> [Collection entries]
## BEGIN

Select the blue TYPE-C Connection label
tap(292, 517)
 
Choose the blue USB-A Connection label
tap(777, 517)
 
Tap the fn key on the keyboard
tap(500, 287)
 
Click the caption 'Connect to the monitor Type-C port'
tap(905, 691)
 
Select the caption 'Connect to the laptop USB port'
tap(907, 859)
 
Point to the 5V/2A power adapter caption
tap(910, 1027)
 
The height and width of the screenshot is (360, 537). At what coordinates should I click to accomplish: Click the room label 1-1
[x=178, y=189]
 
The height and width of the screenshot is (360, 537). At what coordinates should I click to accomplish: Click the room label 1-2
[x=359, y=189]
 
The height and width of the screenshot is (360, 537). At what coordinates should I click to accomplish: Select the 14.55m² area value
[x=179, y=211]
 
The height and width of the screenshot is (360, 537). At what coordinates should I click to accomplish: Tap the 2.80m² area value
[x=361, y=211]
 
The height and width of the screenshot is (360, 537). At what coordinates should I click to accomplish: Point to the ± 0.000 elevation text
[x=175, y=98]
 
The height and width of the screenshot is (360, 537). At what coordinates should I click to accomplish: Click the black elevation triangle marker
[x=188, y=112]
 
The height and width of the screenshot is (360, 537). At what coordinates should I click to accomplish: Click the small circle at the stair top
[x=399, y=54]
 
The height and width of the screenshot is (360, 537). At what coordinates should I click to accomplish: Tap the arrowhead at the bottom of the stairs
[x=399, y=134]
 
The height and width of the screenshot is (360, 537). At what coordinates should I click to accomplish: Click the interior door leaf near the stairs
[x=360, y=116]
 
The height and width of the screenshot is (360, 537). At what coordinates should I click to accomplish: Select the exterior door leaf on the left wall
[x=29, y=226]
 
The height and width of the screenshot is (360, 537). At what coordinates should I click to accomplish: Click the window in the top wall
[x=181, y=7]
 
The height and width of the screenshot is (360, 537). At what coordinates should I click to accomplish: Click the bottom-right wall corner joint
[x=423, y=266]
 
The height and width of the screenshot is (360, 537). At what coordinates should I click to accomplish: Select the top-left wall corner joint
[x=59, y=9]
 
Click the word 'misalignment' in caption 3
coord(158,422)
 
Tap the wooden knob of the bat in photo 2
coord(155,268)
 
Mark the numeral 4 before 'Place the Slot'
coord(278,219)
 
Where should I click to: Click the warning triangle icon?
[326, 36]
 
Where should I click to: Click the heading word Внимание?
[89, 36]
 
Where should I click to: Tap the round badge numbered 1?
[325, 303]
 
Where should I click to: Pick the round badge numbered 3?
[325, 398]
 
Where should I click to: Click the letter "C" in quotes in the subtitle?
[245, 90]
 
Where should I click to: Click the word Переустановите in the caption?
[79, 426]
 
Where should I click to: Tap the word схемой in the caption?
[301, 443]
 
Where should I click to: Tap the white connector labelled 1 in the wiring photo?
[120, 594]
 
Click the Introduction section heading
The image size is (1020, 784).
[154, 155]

## END

Put the lines from the start of the records through the line containing "tap(910, 1027)" into a JSON list of strings, one string per line, leaving out blank lines.

> [Answer in full]
[
  "Select the blue TYPE-C Connection label",
  "tap(292, 517)",
  "Choose the blue USB-A Connection label",
  "tap(777, 517)",
  "Tap the fn key on the keyboard",
  "tap(500, 287)",
  "Click the caption 'Connect to the monitor Type-C port'",
  "tap(905, 691)",
  "Select the caption 'Connect to the laptop USB port'",
  "tap(907, 859)",
  "Point to the 5V/2A power adapter caption",
  "tap(910, 1027)"
]